Borrowing money is one of the reasons why people get into debt. To be able to pay that debt, people sell their possessions, home and whatever they have. What’s worse is that some people who are not able to pay their debt, lie or make false promises and even steal.
It’s one cause of stress and anxiety that I really do not ever want to deal with. I wish my family, especially my children will not experience dealing with this kind of trouble in the future.
That’s why it’s important for parents to teach their children not to borrow money. Here are some thoughts on this issue of teaching children, especially teens, not to borrow money.
#1 Teenagers are impressionable.
Children can easily learn good or bad habits. Aside from modeling good money management habits, talk to them about money. Doing so will help them for the rest of their lives. Show them the difference between saving for items they want compared to buying them for instant gratification. Show them that every little thing matters. Material things may be fun but aren’t worth it in the long term. It’s this desire for material things that is setting you up for life-long debt.
#2 Teenagers will not know how to handle credit cards when they get one.
Too many teenagers are not completely aware of the pitfalls of debt. If you don’t teach them, they might be in debt even before they ever get their first real job. It’s stressful for a young person when just starting out on their own to manage money. Teaching them how to save now will help them for the rest of their life.
#3 Give them a chance to practice.
Whether your teenager has a job or not, it’s important that they learn to save at an early age. This will help them learn good habits now and avoid the desire or need to borrow when they’re away from home.

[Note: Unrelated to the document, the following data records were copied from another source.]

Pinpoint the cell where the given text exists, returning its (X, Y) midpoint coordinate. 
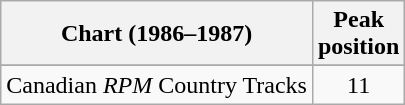
Chart (1986–1987) (157, 34)
Peakposition (358, 34)
11 (358, 85)
Canadian RPM Country Tracks (157, 85)
Scan for the cell matching the given text and deliver its (X, Y) coordinate at center. 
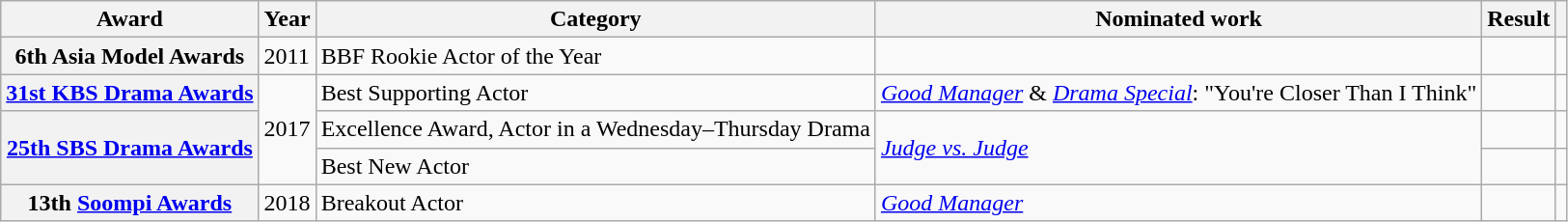
Nominated work (1178, 19)
2011 (288, 56)
Best New Actor (595, 166)
2018 (288, 203)
Category (595, 19)
Breakout Actor (595, 203)
Judge vs. Judge (1178, 148)
Year (288, 19)
Good Manager (1178, 203)
Good Manager & Drama Special: "You're Closer Than I Think" (1178, 93)
Excellence Award, Actor in a Wednesday–Thursday Drama (595, 129)
31st KBS Drama Awards (129, 93)
Award (129, 19)
6th Asia Model Awards (129, 56)
Result (1519, 19)
BBF Rookie Actor of the Year (595, 56)
13th Soompi Awards (129, 203)
25th SBS Drama Awards (129, 148)
2017 (288, 129)
Best Supporting Actor (595, 93)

#4 Don’t give them a supplementary of your credit card.
Give them a debit card. Debit cards deduct money right from their savings account. This teaches them to budget their money and helps them establish credit.

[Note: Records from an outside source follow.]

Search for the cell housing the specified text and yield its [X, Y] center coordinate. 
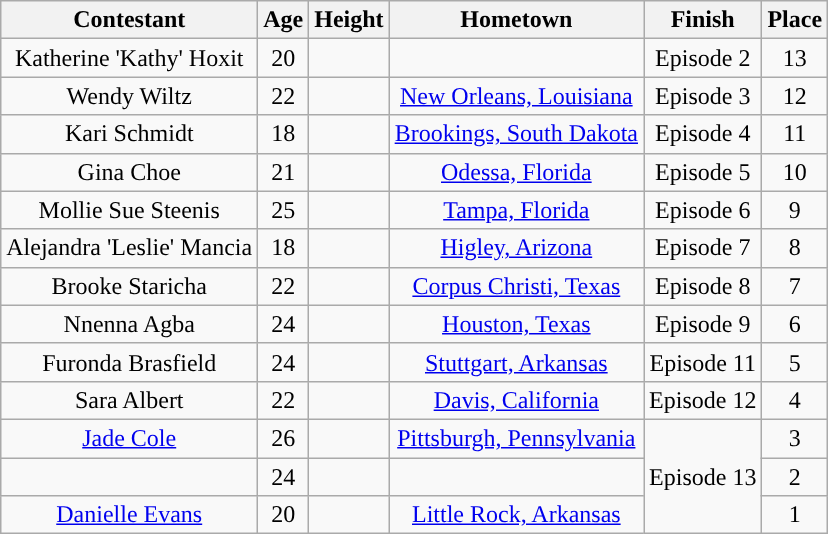
Davis, California [516, 400]
Brooke Staricha [130, 286]
Hometown [516, 20]
Height [349, 20]
25 [284, 210]
Katherine 'Kathy' Hoxit [130, 58]
Furonda Brasfield [130, 362]
Episode 9 [703, 324]
Episode 5 [703, 172]
3 [795, 438]
4 [795, 400]
9 [795, 210]
Higley, Arizona [516, 248]
Corpus Christi, Texas [516, 286]
Contestant [130, 20]
Odessa, Florida [516, 172]
Episode 4 [703, 134]
Houston, Texas [516, 324]
Episode 6 [703, 210]
Mollie Sue Steenis [130, 210]
5 [795, 362]
Tampa, Florida [516, 210]
Finish [703, 20]
6 [795, 324]
Place [795, 20]
New Orleans, Louisiana [516, 96]
7 [795, 286]
Gina Choe [130, 172]
Age [284, 20]
Episode 3 [703, 96]
Episode 13 [703, 476]
Wendy Wiltz [130, 96]
21 [284, 172]
Brookings, South Dakota [516, 134]
Kari Schmidt [130, 134]
Pittsburgh, Pennsylvania [516, 438]
Alejandra 'Leslie' Mancia [130, 248]
Episode 11 [703, 362]
1 [795, 515]
Episode 2 [703, 58]
Danielle Evans [130, 515]
11 [795, 134]
2 [795, 477]
Stuttgart, Arkansas [516, 362]
Nnenna Agba [130, 324]
26 [284, 438]
12 [795, 96]
13 [795, 58]
8 [795, 248]
Episode 12 [703, 400]
10 [795, 172]
Sara Albert [130, 400]
Episode 8 [703, 286]
Little Rock, Arkansas [516, 515]
Episode 7 [703, 248]
Jade Cole [130, 438]
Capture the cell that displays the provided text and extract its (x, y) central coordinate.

#5 Don’t encourage them to get (or give them) a loan.
Getting a loan means spending money that you don’t own or don’t have yet. It’s better to encourage them to save money to buy a car than to get a loan to buy a car. Teach them the benefits and rewards of saving.
#6 Don’t plan on getting a loan for college.
First of all, teach them while they’re young that their grades and performance matters. When they have good grades, they can apply for financial aid, grants and scholarships.Even if you’re not certain whether you can afford to send your children to college, don’t start with the idea of getting a loan for college. If they know that you’re looking at college loans as the answer, they may not work as hard to get good grades or earn some money to help pay for college.
#7 Be honest about your financial situation.
If you’ve made financial mistakes, for example, you have credit card debt, talk with your children about those mistakes and the lessons you’ve learned. Of course, you also need to follow through on your talks. Children observe what we say and what we do, and it’s important to practice what you preach.Also, if you’re in financial trouble, let your children know your situation. This can help them understand why you can’t buy this or that for them. Perhaps it would also challenge them to help save money.
Debt can cause a lifetime of trouble for your teens if you don’t teach them about it during their formative years. It’s good to start when they’re still impressionable and have the capacity to understand money. Talk about money, teach them to save, give them opportunities to manage their own money and be a good role model when it comes to debt. Your children will thank you for it.